*** DATA FOR THIS EXERCISE Section Begins ***

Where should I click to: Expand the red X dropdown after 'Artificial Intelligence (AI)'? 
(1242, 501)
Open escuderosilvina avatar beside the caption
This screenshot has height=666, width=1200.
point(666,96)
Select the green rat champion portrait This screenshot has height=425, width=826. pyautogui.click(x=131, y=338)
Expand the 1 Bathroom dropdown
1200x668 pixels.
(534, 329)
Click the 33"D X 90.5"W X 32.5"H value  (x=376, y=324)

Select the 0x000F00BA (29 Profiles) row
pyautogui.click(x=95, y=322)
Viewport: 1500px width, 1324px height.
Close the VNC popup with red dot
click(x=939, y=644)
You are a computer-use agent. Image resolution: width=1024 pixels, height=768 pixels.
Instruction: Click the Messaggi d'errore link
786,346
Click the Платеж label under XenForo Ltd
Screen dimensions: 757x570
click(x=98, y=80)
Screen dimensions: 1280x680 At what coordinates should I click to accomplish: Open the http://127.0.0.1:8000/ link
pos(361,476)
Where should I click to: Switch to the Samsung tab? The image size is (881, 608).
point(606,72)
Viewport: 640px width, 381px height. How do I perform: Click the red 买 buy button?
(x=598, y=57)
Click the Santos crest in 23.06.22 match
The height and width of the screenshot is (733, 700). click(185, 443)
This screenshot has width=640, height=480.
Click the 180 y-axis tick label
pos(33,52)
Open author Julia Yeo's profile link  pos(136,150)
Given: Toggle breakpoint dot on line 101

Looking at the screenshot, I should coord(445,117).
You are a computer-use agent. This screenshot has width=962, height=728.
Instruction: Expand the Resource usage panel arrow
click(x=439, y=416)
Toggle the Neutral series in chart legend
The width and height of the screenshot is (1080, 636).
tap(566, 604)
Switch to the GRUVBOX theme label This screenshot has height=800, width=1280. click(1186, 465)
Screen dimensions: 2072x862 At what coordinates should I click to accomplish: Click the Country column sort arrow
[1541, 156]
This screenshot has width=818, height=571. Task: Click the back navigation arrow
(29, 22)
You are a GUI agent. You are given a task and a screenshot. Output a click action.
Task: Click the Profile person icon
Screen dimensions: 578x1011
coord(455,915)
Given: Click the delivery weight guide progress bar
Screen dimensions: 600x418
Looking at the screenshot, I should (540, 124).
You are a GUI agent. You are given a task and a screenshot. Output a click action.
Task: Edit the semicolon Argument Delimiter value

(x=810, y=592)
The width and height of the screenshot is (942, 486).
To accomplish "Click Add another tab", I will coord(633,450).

*** DATA FOR THIS EXERCISE Section Ends ***

## ABOUT THIS EXERCISE
Within the lines above, find those holding the word "agent" and copy them.

## SOLUTION TO THE EXERCISE
You are a computer-use agent. Image resolution: width=1024 pixels, height=768 pixels.
You are a computer-use agent. This screenshot has width=962, height=728.
You are a GUI agent. You are given a task and a screenshot. Output a click action.
You are a GUI agent. You are given a task and a screenshot. Output a click action.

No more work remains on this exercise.